The idea of some sort of token of your payment power was well established by cheques and later via plastic cards. The point of sale handled the other part of giving identity of the billing party. The same was replicated by e-commerce sites. However whats was missing here is a marriage of discoverability of both the parties as well as payment completion on the same tap.And all withing the realm of regular banking. We can alternatively say that the ease propagated by maverick fintech of dot com era as well as current breed of startup is going mainstream. All via the power of amazon to shape and coerce new behavior.
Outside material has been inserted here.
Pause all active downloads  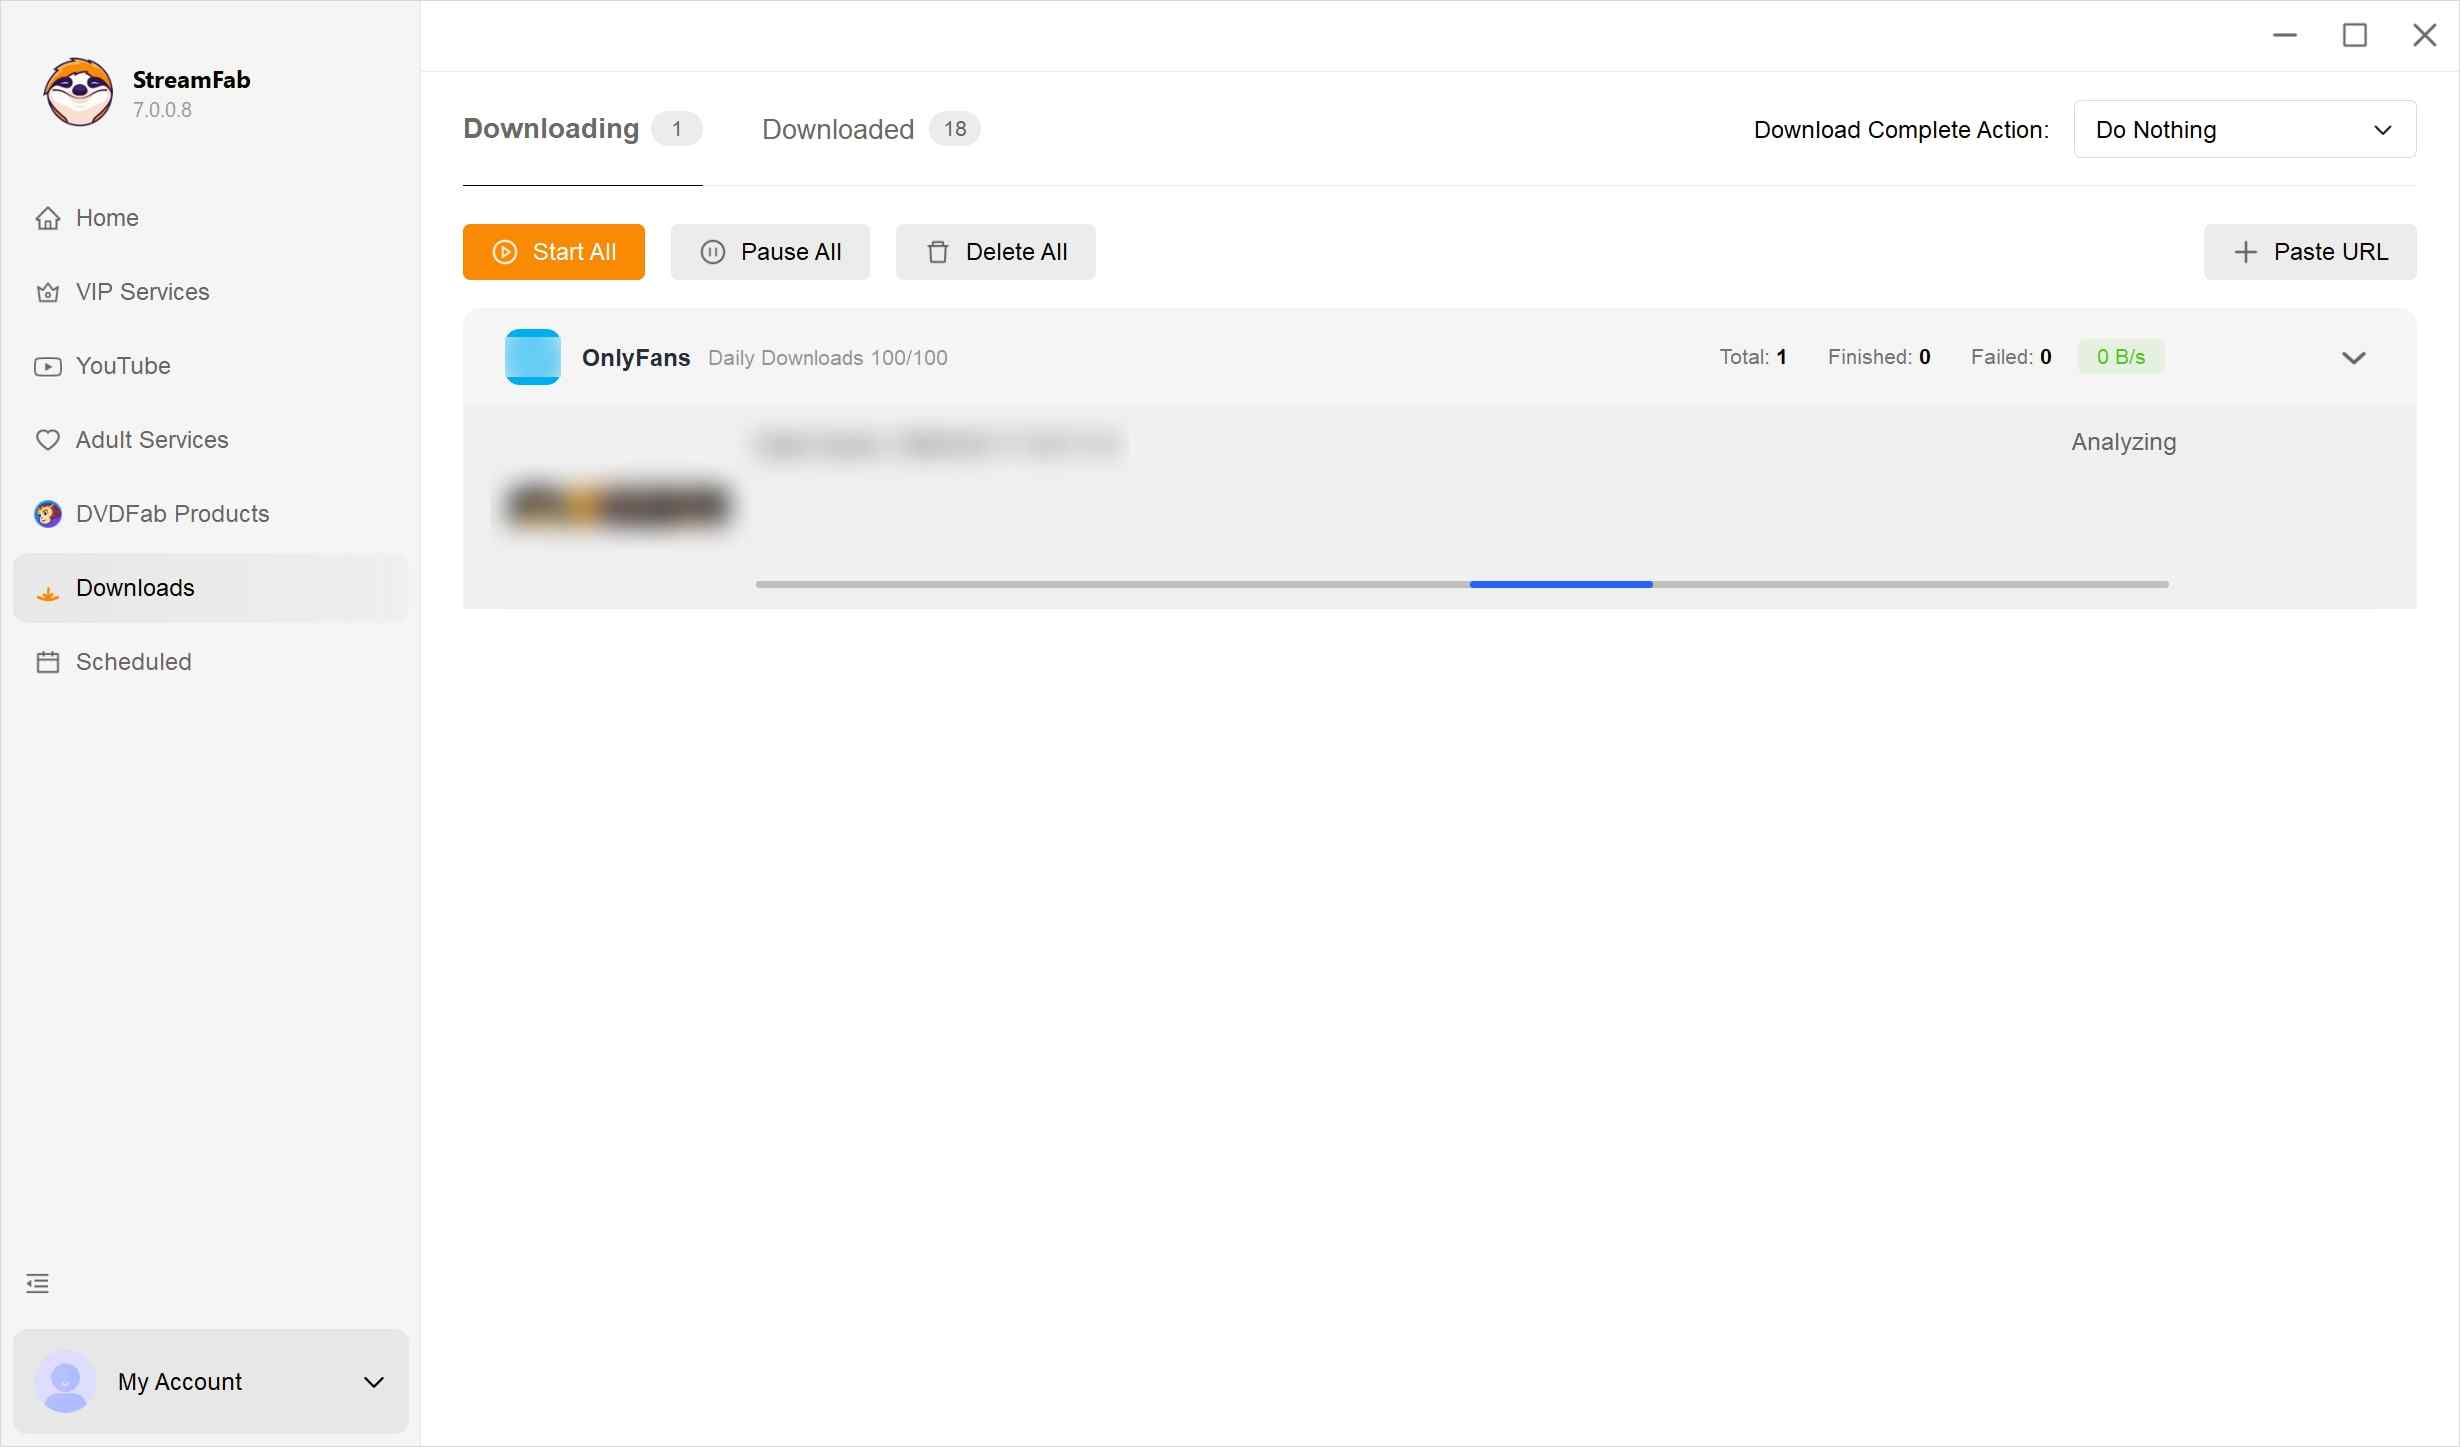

The problem that consumer banking apps went on to solve were that of products, payment’s and problems. Its is at the payment level most of the problems and innovations in this area happened. What amazon go will propagate is the paradigm of account as a service ,on which payments can be made. Its kind of stretching the event horizon. Because once the cognitive habits of tap and pay becomes normal,all the problems of discovery and identification become part of a universal,standardized infrastructure that most bank will end up supporting. The shift is so fundamental that the current attempts of standardization of bill payment,QR cheques,universal account identifiers and the payment networks will be forced to coverage and fall in line with account ad service model due to sheer power of end user convenience.
What then is left with banks is products and problems. The products being the universal facility that banks offer and where information technology has little to offer apart from some trivial suggestion based on consumer profile.And the problem part which the support executive can’t get rid of, so much the banks would love to eliminate and are nowadays looking towards bots as hope.
We must also factor in the usual suspects of value chain arguments. In a world where bank account and transfers are available as standardized commodity,there will be an inclination to move up the value chain,but we must remember the very reason of the channel banking app was to outsource clerical load onto consumer and let them do it.What more can then be more up the chain than liberalize payments and accounts further and let the bank focus where their strength lies ie better banking products. So skip the temptations to bring some workflow,fund sharing- social features to your banking apps.The consumers might not,all,need it ;and in the light of account as services the app ecosystem will take care of the latest , mostly transient tides of consumer behavior.